I’ve been meaning to catch up on Robert Eggers’ auspicious directorial debut, The VVitch (or The VVitch: A New England Fairytale to give it its full title) for a while now, especially with his next film, The Lighthouse, featuring Robert Pattinson, Willem Dafoe and insanity levels well beyond the batshittery kind. It’s a good thing this 31 Days of Horror feature of ours exists, because it provided the perfect excuse to dive deep into what is, quite frankly, a masterpiece of slow-burn, utterly chilling horror.
Set in the American colony of New England in the 1600s, The VVitch follows a particularly God-fearing family of Puritans, cast out from their plantation and forced to make a living of their own on the edge of a thick forest, that may or may not have dwellers of a supernatural nature living within…
Honestly, that’s more than all you need to know about the setting because The VVitch is predominantly concerned with being as unnerving as possible. The story presented is relatively simple, and oftentimes takes a backseat to tone and character, which is exactly the right approach in my opinion. There are practically no jump scares, just long, slow takes where you’re either watching a character react to something horrific, or taking a good long look at the subject in question. It’s a refreshingly slow, measured approach to horror, something that – with the exception of other similar films such as Hereditary – is disappointingly rare in modern horror cinema. The power of The VVitch isn’t in throwing things at the screen and shouting “Boo!”, it’s in presenting images that stay with you long after the credits have finished rolling up the screen
As well as the expertly paced slow unfolding of madness, The VVitch boasts strong performances all round, with Anya Taylor-Joy’s Thomasin, Ralph Ineson’s William and Kate Dickie’s Katherine being the obvious standouts. The fact that their performances are so good is an especially impressive feat, as all their dialogue is period-accurate (a note during the credits even says so), meaning the cast has to work through multiple hithers, thithers, thines and thous. In any other movie, it would sound silly, but given how The VVitch is presented, it works.
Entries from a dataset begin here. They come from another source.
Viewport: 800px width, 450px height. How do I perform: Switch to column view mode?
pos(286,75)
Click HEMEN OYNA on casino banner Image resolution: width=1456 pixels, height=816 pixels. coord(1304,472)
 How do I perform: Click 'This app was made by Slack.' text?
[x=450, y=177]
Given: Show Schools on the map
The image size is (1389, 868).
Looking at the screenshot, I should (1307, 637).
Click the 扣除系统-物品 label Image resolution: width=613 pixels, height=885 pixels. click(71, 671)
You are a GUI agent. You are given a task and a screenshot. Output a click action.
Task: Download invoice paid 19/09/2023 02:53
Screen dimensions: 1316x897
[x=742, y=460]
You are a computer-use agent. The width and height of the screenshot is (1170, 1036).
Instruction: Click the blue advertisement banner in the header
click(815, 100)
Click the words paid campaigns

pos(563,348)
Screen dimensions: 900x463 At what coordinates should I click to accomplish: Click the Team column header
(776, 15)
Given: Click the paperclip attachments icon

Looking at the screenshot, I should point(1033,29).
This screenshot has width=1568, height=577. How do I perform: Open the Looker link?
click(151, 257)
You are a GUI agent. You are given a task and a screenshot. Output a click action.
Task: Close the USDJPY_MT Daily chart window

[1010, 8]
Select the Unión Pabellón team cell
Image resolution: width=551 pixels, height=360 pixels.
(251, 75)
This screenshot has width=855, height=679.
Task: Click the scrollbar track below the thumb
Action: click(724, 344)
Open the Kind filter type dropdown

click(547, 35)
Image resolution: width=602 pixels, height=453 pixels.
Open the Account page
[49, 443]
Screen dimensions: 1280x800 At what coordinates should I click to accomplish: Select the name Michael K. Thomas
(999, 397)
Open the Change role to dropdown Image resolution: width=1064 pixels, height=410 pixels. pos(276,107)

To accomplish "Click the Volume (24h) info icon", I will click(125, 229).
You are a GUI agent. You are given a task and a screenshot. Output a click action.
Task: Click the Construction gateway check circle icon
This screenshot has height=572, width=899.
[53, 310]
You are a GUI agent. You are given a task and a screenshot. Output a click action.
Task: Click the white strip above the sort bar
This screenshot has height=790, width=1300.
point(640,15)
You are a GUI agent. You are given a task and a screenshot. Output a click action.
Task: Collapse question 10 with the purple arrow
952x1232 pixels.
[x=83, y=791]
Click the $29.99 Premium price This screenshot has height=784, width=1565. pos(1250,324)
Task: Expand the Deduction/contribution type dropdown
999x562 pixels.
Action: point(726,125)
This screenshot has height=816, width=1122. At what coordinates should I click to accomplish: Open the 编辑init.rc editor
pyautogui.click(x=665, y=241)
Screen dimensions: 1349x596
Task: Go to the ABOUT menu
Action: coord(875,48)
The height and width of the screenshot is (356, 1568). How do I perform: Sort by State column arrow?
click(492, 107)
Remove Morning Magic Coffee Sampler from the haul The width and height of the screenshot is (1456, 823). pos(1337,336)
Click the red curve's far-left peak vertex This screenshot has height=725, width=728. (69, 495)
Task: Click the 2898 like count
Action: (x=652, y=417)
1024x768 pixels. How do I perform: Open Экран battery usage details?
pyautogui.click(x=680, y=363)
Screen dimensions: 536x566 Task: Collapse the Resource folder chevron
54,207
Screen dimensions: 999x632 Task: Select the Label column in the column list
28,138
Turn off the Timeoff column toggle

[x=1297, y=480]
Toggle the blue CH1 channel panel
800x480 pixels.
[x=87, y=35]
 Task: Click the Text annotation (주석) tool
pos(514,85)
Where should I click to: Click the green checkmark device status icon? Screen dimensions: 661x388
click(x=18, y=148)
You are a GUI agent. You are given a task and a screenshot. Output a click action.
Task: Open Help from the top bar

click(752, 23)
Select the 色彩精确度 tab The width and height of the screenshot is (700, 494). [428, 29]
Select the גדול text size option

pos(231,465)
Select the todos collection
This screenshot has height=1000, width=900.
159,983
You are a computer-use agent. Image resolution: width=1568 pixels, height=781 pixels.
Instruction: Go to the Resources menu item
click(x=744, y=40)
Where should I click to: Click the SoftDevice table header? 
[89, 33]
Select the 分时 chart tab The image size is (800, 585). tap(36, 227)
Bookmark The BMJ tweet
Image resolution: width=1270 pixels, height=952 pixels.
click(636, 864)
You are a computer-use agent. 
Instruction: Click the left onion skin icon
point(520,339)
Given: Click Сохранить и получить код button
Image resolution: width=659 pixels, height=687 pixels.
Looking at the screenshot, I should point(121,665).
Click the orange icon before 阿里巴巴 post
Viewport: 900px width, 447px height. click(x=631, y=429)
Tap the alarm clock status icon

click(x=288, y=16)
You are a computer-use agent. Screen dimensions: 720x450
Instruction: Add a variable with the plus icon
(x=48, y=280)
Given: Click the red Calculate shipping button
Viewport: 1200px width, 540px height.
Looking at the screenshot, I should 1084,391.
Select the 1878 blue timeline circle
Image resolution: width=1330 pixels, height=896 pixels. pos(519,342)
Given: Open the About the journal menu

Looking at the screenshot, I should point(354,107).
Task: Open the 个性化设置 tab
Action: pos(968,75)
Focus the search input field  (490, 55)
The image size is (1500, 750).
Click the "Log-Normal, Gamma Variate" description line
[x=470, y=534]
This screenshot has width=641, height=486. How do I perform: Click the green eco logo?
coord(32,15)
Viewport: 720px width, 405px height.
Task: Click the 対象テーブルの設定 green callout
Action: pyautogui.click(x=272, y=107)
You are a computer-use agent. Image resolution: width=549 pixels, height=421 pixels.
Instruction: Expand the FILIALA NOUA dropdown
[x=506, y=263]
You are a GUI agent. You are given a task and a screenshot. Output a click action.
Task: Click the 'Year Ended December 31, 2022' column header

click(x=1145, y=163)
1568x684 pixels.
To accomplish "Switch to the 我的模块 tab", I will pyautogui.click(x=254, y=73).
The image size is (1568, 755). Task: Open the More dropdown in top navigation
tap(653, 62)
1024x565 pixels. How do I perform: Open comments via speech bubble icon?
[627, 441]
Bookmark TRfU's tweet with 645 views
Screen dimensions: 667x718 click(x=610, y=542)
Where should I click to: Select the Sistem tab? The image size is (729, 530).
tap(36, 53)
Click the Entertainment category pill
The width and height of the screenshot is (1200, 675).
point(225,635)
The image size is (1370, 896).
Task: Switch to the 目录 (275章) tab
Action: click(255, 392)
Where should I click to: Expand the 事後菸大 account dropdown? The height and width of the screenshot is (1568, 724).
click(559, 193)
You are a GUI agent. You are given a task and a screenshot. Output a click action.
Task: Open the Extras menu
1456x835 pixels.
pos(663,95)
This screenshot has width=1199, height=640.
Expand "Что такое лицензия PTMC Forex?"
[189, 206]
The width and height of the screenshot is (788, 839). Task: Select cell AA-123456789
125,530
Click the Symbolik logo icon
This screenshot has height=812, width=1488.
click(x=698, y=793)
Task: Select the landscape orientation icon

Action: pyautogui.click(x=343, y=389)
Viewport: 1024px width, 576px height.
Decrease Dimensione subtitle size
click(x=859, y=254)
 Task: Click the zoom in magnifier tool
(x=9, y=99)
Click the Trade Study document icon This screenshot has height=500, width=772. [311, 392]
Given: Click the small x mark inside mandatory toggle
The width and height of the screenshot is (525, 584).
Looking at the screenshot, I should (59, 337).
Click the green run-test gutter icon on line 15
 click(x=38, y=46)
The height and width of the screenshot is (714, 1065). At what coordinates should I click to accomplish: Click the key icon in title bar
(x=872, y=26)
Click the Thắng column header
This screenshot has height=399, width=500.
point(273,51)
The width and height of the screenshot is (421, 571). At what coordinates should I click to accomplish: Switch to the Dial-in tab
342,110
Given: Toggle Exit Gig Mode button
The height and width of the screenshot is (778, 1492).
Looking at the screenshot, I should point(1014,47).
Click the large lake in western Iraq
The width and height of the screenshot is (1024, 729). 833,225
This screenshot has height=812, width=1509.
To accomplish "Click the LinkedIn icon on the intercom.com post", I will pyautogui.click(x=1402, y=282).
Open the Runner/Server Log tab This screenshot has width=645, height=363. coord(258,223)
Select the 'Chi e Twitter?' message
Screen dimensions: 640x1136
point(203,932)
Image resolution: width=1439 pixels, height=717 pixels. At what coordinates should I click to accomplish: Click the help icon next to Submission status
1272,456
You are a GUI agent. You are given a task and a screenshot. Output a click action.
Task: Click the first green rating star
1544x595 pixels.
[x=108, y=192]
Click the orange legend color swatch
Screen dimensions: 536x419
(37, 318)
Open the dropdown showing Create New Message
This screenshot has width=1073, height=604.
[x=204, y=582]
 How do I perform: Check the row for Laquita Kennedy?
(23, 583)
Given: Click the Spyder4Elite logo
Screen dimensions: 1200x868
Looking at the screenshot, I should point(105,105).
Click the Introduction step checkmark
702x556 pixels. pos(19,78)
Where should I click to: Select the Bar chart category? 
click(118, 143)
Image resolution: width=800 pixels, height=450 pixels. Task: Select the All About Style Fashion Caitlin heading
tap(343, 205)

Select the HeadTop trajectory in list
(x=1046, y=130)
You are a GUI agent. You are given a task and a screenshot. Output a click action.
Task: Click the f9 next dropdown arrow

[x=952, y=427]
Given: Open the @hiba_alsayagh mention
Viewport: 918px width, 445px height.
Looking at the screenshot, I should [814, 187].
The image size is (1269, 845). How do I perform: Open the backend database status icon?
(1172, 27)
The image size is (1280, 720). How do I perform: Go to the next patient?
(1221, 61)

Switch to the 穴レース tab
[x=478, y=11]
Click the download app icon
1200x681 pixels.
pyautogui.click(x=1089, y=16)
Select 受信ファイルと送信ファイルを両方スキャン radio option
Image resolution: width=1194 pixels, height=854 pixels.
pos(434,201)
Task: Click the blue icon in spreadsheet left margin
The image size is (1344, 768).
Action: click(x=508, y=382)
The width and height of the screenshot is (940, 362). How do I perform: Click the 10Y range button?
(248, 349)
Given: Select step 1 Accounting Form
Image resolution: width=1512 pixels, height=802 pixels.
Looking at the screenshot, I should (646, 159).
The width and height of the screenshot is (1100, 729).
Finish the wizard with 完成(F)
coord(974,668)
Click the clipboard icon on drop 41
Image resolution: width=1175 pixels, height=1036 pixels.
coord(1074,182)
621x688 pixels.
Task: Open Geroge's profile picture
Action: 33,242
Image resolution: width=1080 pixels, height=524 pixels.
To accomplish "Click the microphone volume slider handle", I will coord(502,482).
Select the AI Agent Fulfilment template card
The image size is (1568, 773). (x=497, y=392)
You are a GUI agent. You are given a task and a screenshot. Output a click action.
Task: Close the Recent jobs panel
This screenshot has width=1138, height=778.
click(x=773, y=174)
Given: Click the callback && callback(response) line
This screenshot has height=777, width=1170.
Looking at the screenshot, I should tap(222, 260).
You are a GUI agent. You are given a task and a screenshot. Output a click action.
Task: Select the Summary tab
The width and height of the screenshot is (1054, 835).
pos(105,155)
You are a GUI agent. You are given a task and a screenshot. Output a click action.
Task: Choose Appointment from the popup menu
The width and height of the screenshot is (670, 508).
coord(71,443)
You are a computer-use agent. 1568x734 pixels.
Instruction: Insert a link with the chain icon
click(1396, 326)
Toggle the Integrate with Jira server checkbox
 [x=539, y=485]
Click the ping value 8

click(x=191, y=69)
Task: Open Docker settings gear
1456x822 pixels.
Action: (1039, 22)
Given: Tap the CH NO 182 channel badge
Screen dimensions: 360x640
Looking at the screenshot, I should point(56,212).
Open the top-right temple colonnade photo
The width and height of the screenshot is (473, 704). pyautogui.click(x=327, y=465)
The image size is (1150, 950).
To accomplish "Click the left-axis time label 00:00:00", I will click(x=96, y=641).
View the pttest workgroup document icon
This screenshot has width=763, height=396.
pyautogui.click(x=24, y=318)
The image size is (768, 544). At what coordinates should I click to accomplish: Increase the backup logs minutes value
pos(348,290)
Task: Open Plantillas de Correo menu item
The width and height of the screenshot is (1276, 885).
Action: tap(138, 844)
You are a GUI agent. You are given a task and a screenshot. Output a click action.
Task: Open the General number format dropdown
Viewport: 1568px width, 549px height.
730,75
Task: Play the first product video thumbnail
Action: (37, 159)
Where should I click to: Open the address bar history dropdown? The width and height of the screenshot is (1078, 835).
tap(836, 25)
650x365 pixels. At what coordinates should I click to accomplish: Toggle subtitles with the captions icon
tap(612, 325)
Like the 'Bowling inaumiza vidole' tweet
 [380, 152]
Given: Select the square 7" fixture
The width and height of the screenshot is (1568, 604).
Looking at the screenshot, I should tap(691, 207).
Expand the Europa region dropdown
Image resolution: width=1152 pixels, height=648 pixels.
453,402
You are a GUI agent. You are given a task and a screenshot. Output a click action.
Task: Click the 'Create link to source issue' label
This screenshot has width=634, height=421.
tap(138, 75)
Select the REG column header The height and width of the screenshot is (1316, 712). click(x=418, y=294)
It’s worth singling out the cinematography as well, because oh boy is it gorgeous. The scenes set outside are both bleak and possessed of a sense of agoraphobia, with the forest just outside the farm’s borders seemingly stretching on forever, with its dense clusters of spear-like branches and oppressive presence almost forming a separate character all of its own. The agoraphobia is fittingly tempered with nighttime scenes set solely inside the farmhouse, where our hapless family sits around the dinner table, lit only by candles, forcing us to share in their growing discomfort with each other as Eggers slowly ramps up the tension.
The use of music, too, is expertly judged. It’s used very sparingly, with most scenes entirely lacking in music, but when the score does come into play, its use of wailing, eerie choirs proving to be an instant hair-raiser (literally so, I got goosebumps every time music was used). The final sequence, set to almost nothing but the score, is an absolutely standout and exemplary use of just how important a film’s audio language can be in constructing tone and mood.
Essentially, if you’re a horror aficionado and haven’t seen The VVitch, I implore you, go watch it. And if you have seen it, make some space this
Spooktober October and go watch it again. It’s a rich, buttery devil’s food cake of a movie and slow-burn horror at its finest. And if that sounds like your kind of thing, I have but one question for you…
Wouldst thou like to live deliciously?